A Route Licence allows you to fly on routes either wholly or partly outside the United Kingdom or associated territories.

You must already hold an air operator certificate and an operating licence to apply for a route licence.

Apply for a Route Licence

To apply for a route licence complete form CPG 2901.

You will need to send the completed form to:


Route Licences are granted by the Civil Aviation Authority (CAA).

Full details of requirements to qualify for a Route Licence are available in the publication Official Record Series 1 – Licensing UK Airlines.

If you have any queries or to discuss your application, please contact the CAA.

Area covered by a Route Licence

Despite their name, Route Licences do not normally cover just a single route.

Usually, a Route Licence will permit any operations that are within the area permitted by the holder’s Air Operator Certificate (AOC), though there may be specific restrictions placed in specific circumstances.

Designation by the Secretary of State

Flights between the UK and third countries are limited by bilateral Air Service Agreements.

To operate scheduled commercial flights to a given country, an air carrier will need to be designated by the Secretary of State under the terms of the Air Service Agreement in place between the UK and the destination country, in addition to holding a Route Licence.

The grant of a Route Licence does not guarantee designation by the Secretary of State.

Statutory publication of applications and objections procedure

There are statutory procedures for the processing of Route Licence applications, set out in The Civil Aviation Authority Regulations 1991 (as amended from time to time).

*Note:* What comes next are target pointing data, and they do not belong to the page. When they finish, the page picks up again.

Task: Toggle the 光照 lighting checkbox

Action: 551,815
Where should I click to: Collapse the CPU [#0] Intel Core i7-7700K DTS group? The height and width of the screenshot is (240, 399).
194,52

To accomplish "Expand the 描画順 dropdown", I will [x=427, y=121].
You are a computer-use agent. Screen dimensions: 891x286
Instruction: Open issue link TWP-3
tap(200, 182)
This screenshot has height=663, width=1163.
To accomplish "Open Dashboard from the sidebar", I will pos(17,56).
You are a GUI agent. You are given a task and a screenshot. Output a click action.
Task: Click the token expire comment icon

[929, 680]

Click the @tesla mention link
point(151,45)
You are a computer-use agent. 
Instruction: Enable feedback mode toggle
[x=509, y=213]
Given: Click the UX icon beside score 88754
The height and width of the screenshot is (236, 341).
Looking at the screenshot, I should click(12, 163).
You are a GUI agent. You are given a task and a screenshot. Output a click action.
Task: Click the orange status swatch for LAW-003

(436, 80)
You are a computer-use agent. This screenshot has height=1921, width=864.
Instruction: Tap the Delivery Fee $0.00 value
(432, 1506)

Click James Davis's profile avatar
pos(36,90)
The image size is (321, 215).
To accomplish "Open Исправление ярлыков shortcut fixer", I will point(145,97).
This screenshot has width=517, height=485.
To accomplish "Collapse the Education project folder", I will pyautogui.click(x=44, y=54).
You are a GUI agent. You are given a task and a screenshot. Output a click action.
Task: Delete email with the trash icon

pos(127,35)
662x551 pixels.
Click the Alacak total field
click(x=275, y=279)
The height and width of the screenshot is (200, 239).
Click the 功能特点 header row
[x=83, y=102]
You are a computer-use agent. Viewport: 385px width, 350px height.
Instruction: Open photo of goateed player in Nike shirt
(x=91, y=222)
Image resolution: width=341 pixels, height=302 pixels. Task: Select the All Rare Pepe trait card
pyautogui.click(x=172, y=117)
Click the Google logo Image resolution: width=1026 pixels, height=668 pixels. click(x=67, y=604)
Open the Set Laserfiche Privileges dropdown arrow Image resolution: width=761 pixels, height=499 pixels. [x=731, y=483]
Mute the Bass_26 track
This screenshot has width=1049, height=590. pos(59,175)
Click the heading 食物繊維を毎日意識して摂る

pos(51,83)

These allow for the publication of an application and give an opportunity for objections to be made by licence holders or other interested parties.

In normal circumstances we will publish an application in its weekly Licensing Notices as soon as possible after receipt, allowing 21 days for objections to be made.

If a valid objection is made, we will publish a decision in writing following a public hearing at which the applicant and objector may make representations.

Previous decisions are available on the Decisions page.

We aim to make and publish decisions promptly if a public hearing is required. The process will normally take two months from the end of the objection period.